**Dataset excerpts**
□ □ □ □

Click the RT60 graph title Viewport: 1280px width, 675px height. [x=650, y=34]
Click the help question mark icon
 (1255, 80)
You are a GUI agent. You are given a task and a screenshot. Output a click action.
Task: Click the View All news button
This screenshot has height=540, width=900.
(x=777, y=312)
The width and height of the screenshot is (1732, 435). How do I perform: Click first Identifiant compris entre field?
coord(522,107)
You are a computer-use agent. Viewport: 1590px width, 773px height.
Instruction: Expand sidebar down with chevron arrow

□ □ □ □

**YOUR TASK**
Reply by returning the full set of records above exactly.

**ANSWER SPACE**
Click the RT60 graph title Viewport: 1280px width, 675px height. [x=650, y=34]
Click the help question mark icon
 (1255, 80)
You are a GUI agent. You are given a task and a screenshot. Output a click action.
Task: Click the View All news button
This screenshot has height=540, width=900.
(x=777, y=312)
The width and height of the screenshot is (1732, 435). How do I perform: Click first Identifiant compris entre field?
coord(522,107)
You are a computer-use agent. Viewport: 1590px width, 773px height.
Instruction: Expand sidebar down with chevron arrow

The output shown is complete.